Details of the memo reveal that, in private, the government was honing a
sharper edge to its relationship with Silicon Valley alongside more public
signs of rapprochement.
On Tuesday, the public got its first glimpse of what
those efforts may look like when a federal judge ordered Apple to create a
special tool for the FBI to bypass security protections on an iPhone 5c
belonging to one of the shooters in the Dec. 2 terrorist attack in San
Bernardino, California that killed 14 people. Apple Chief Executive Officer Tim
Cook has vowed to fight the order, calling it a “chilling” demand that Apple
“hack our own users and undermine decades of security advancements that protect
our customers.” The order was not a direct outcome of the memo but is in line
with the broader government strategy.
White House spokesman Josh Earnest said Wednesday that
the Federal Bureau of Investigation and Department of Justice have the Obama
administration’s “full” support in the matter. The government is “not asking
Apple to redesign its product or to create a new backdoor to their products,”

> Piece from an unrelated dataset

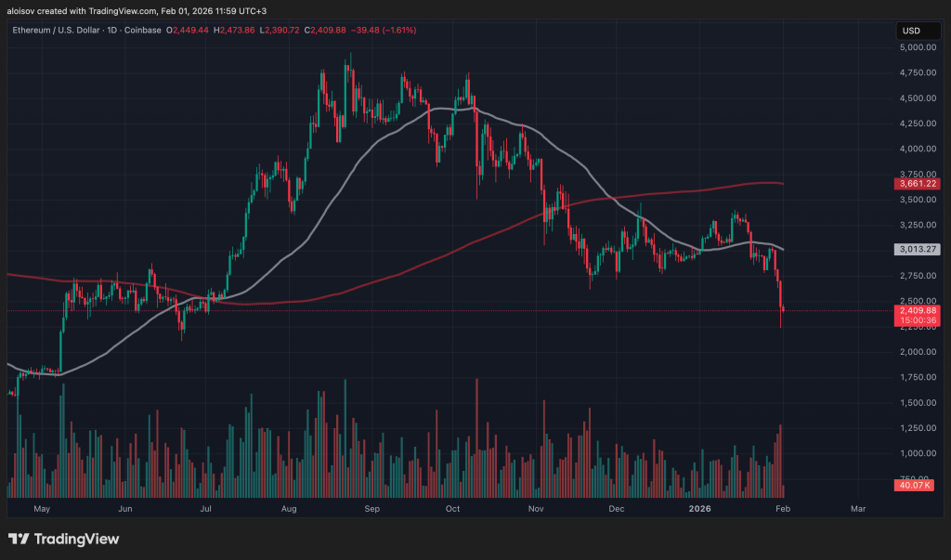This screenshot has width=951, height=560.
Task: Click the Feb marker on time axis
Action: coord(782,509)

but rather are seeking entry “to this one device,” he said.
Security specialists say the case carries enormous
consequences, for privacy and the competitiveness of U.S. businesses, and that
the National Security Council directive, which has not been previously
reported, shows that technology companies underestimated the resolve of the
U.S. government to access encrypted data.
“My sense is that people have over-read what the White
House has said on encryption,” said Robert Knake, a senior fellow at the
Council of Foreign Relations who formerly served as White House Director of
Cybersecurity Policy. “They said they wouldn’t seek to legislate ‘backdoors’ in
these technologies. They didn’t say they wouldn’t try to access the data in
other ways.”
“Backdoors” refer to security holes that are
intentionally inserted into software to create the equivalent of a skeleton key
for law enforcement -- what wiretapping systems are for telephone lines, for
instance. The problem with backdoors in computer networks is they create
vulnerabilities for any hacker to find.
What the court is ordering Apple to do, security experts
say, does not require the company to crack its own encryption, which the
company says it cannot do in any case. Instead, the order requires Apple to
create a piece of software that takes advantage of a capability that Apple
alone possesses to modify the permanently installed “firmware” on iPhones and
iPads, changing it so that investigators can try unlimited guesses at the
terror suspect’s PIN code with high-powered computers. Once investigators get
the PIN, they get the data.
Knake said that the Justice Department’s narrowly crafted
request shows both that FBI technical experts possess a deep understanding of
the way Apple’s security systems work and that they have identified potential
vulnerabilities that can provide access to data the company has previously said
it can’t get.
In this case, the government wants Apple’s help in
exploiting such weaknesses. But experts say they could find ways to do it
themselves, and the NSC “decision memo” could lead to more money and legal
authorization for a smorgasbord of similar workarounds.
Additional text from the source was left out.